Vick

Cuma kalau salah salah bisa terjerumus ke "pdat karya".
Memang sistim kapitalis itu akan berdampak buruk , tetapi disisi lain sistim 
ini akan menumbuhkan "siapa yang terbaik itulah yng akan tetap hidup".
Berlawanan dengan "menumbuhkan lapangan kerja se-banyak2nya" .

Jadi baiknya bagaimana ya ?

Kapitalis atau sosialis .............mungkin jawabnya demokrasi pancasila.

si Abah
(tapi UUD saja sudah di-acak2 ndak karuan , jadi kita ini sosialisTIS apa 
kapitalistis , ndak jelas bagi saya , belum lagi ada istilah baru buatan DPD 
yo. Empat Pilar.).

________________________________
 From: Rovicky Dwi Putrohari <rovi...@gmail.com>
To: IAGI <iagi-net@iagi.or.id> 
Sent: Monday, April 8, 2013 8:11 AM
Subject: Re: [iagi-net] MASALAH KLASIK: EXPAT vs NATIONAL
 

2013/4/8 Franciscus B Sinartio <fbsinar...@yahoo.com>

Hallo juga,
>Petronas dan Sonangol memakai expat karena tidak punya tenaga  yang cukup 
>untuk melakukan operasi nya.
>Kalau Pertamina, Medco dan EMP ngak ada yang pake expat setahu saya, entah 
>perusahaan nasional yang lainnya.

Dalam han tenaga kerja, Indonesia tidak tepat dibandingkan dengan Petronas 
maupun Senagol. Barangkali Indonesia lebih tepat dibandingkan dengan China.

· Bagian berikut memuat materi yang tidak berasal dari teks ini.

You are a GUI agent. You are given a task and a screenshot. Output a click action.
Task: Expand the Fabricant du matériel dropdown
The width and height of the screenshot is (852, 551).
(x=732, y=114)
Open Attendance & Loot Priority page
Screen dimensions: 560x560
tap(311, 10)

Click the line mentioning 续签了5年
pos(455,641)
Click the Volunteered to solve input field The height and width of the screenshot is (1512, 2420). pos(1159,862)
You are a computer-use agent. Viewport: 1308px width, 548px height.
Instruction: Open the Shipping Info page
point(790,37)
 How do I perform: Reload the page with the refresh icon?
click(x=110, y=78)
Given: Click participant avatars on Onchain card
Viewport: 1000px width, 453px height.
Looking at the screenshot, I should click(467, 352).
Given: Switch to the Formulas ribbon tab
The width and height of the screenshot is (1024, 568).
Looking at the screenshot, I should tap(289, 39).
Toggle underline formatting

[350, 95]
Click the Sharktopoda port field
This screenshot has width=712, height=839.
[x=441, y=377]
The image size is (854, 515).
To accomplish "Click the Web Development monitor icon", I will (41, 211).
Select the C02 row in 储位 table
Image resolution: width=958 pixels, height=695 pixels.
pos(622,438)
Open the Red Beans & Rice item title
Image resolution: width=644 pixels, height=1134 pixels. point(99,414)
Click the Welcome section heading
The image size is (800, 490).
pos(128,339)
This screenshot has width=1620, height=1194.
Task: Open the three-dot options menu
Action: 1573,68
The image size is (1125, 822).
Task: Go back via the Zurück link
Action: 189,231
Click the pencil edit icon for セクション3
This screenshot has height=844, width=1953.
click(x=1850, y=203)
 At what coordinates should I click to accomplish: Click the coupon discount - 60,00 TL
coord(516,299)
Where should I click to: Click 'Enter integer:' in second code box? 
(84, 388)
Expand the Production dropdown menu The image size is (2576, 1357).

China memiliki tenaga manusia yang suangat banyak sehingga China memiliki 
beberapa perusahaan migas nasional Multi National Companies (State owned 
companies). Perushaan China milik pemerintah di China itu tidak hanya migas, 
tetapi juga pertambangan dan perindustrian. Lihat disini  
http://en.wikipedia.org/wiki/Category:Metal_companies_of_China (banyak perush 
metal yg juga beroperasi di Indonesia (misal CITIC).   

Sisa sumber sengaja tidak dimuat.